DeepCoder - amosproj/amos2025ss04-ai-driven-testing GitHub Wiki
Important Facts
- Available with 1.5 or 14 billion parameters (14 probably too much, 1.5 should run on anything)
- Trained with focus on coding
- Results looking not that promising compared to f.e. qwen2.5-coder but its fast
- MIT License
DeepCoder is a code reasoning model developed through a collaboration between Agentica and Together AI. It is finetuned from DeepSeek-R1-Distilled-Qwen-14B using distributed reinforcement learning (RL) methods, and is released as a preview model for evaluation and research purposes.
🔍 Overview
DeepCoder is based on a 14-billion parameter architecture and focuses on improving code understanding and reasoning tasks.

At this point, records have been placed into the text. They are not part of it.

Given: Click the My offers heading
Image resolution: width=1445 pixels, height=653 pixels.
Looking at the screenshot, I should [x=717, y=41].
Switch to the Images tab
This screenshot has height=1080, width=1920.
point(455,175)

It reaches 60.6% Pass@1 accuracy on LiveCodeBench, an 8% gain over its base model performance.
Its results are comparable to models like o3-mini-2025-01-031 (Low) and o1-2024-12-17, despite having fewer parameters.
🔧 Key Features
-
Code Reasoning Improvements:
Designed to handle multi-step programming tasks, algorithmic challenges, and more complex code generation cases. -
LiveCodeBench Performance:
Achieves 60.6% Pass@1 on LiveCodeBench, a notable improvement over baseline 14B models. -
Finetuning Strategy:
Built on DeepSeek-R1-Distilled-Qwen-14B and finetuned via distributed RL, focusing on better alignment with coding tasks. -
Resource Considerations:
With 14 billion parameters, the model targets a middle ground — aiming to deliver higher reasoning ability without the higher resource demands of 30B+ models. -
Preview Status:
Currently released as a preview, with potential for further refinements based on broader testing and feedback.
🧠 Architecture
DeepCoder uses a standard transformer-based architecture, initially optimized via distillation and later refined using reinforcement learning techniques.
The focus during training was on improving code reasoning chains rather than purely enhancing token prediction accuracy.